──────── SOURCE TEXT

## Annotate Stories against KG

In this notebook, we will annotate 4 random stories scraped manually from [ScienceDaily.com](https://www.sciencedaily.com/) against a company-proprietary Knowledge Graph (KG).

The KG is provided as a TSV file of nodes (concepts) and edges (relationships). We will use the node file to construct a data structure, called an automaton, to support the [Aho-Corasick algorithm](https://en.wikipedia.org/wiki/Aho%E2%80%93Corasick_algorithm). Conceptually, the data structure maps concept names (and synonyms) to the concept ID. As an article text is streamed against it, the algorithm will capture the text spans that match the concept names in the structure.

Output is a single TSV file containing the story ID, the concept ID, and the number of times the concept ID was found in the story.

In [1]:
import ahocorasick
import pandas as pd
import operator
import os
import string

In [2]:
DATA_DIR = "../data"

VERTEX_FILEPATH = os.path.join(DATA_DIR, "emmet-vertices.tsv")
CONCEPTMAP_FILEPATH = os.path.join(DATA_DIR, "story-concepts.tsv")

### Build the Aho-Corasick Automaton

We filter out `qualifier` and `event` type concepts since they are somewhat noisy. We also remove acronyms that are 2 characters or less in size. Both are attempts to reduce noisy matches.

In [3]:
def build_annotator(vertices_file):
    A = ahocorasick.Automaton()
    fvert = open(vertices_file, "r")
    for line in fvert:
        cols = line.strip().split('\t')
        if len(cols) != 5:
            continue
        if cols[-1] == "qualifier" or cols[-1] == "event":
            continue
        cid = cols[0]
        syns = cols[1]
        for syn in syns.split('|'):
            if len(syn) < 3:
                continue
            A.add_word(syn, (cid, syn))

    fvert.close()
    A.make_automaton()    
    return A

annotator = build_annotator(VERTEX_FILEPATH)

### Read Story, Annotate, Write Concept Frequencies

We loop through each `.story` file, reading the text and doing some cleanup on it. 

The `get_story_text` function reads each file, and performs some basic clean-up, mainly removing punctuations from the text. The other thing is to put a leading and trailing space in the text, this is to support the whole word condition in the `annotate_text` function.

In [4]:
def get_story_text(story_file):
    text_lines = []
    ftext = open(os.path.join(DATA_DIR, story_file))
    for line in ftext:
        text_lines.append(line.strip())
    ftext.close()
    text = " ".join(text_lines)
    # remove punctuation
    translator = str.maketrans('', '', string.punctuation)
    text = text.translate(translator)
    # add space in front and back (for word check below)
    text = " " + text + "  "

────────────────

TASKS:
[A] Which modules does the notebook on annotating stories against a knowledge graph import?
[B] How would this sentence from the story-annotation notebook read in Spanish: "Output is a single TSV file containing the story ID, the concept ID, and the number of times the concept ID was found in the story."

──────── PROVIDED DATA

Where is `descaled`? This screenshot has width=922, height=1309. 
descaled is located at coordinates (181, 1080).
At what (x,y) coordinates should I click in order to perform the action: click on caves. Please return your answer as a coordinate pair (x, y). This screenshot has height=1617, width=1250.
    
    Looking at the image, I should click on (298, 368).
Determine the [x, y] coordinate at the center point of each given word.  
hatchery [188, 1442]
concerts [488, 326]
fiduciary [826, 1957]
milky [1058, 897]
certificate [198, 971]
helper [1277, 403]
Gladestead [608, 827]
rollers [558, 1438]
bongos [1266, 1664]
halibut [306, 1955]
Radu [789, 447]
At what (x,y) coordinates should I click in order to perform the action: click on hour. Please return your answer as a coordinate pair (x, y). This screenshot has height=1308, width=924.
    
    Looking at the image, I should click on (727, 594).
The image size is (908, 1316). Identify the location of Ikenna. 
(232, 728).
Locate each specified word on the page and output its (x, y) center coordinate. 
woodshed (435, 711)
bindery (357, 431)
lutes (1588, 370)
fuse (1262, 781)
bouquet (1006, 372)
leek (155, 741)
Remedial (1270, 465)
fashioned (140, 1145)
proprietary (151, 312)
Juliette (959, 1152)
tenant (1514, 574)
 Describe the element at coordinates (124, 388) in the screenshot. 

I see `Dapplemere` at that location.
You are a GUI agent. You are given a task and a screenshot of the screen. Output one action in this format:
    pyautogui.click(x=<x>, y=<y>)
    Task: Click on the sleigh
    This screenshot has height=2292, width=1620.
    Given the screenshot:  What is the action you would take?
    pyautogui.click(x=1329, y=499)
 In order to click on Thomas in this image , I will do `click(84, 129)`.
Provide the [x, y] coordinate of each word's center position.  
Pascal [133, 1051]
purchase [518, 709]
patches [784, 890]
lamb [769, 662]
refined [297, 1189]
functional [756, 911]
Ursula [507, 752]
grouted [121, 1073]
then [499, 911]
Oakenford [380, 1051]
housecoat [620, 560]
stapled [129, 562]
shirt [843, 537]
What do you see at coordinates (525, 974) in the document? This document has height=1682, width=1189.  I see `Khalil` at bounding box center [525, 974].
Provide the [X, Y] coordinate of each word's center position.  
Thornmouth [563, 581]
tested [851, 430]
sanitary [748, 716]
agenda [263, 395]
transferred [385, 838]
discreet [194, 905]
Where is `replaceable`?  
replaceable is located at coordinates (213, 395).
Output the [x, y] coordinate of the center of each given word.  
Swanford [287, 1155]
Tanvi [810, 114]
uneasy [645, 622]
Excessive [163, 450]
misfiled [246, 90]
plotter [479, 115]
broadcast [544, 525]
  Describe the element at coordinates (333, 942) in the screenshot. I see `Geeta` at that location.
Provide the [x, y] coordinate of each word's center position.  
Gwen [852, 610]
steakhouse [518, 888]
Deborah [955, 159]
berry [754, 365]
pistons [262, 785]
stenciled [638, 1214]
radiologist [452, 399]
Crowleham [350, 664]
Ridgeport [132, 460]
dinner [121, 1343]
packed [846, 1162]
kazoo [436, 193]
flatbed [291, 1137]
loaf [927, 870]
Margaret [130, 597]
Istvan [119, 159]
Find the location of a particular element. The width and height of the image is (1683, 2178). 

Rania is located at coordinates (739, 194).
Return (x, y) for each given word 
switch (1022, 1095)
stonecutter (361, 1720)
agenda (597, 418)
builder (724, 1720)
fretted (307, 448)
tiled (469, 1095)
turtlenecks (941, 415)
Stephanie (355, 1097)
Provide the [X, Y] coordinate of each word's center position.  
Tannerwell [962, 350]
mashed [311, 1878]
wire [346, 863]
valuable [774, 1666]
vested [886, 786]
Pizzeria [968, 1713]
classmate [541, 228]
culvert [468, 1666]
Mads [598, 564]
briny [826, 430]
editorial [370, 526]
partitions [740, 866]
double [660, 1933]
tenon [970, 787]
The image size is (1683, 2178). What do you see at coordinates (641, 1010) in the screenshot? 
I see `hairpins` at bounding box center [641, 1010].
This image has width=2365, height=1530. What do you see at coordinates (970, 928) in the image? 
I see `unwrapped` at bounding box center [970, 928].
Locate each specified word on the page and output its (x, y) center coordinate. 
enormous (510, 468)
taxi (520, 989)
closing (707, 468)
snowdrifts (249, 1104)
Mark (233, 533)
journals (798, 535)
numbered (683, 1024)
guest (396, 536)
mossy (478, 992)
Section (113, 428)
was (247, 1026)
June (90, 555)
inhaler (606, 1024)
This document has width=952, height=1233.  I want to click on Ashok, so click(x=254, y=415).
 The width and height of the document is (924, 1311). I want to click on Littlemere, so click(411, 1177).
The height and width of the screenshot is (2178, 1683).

────────────────

ANSWERS FOR THE EXERCISE:
[A] ahocorasick, pandas, operator, os, string

[B] La salida es un único archivo TSV que contiene el ID de la historia, el ID del concepto y el número de veces que el ID del concepto se encontró en la historia.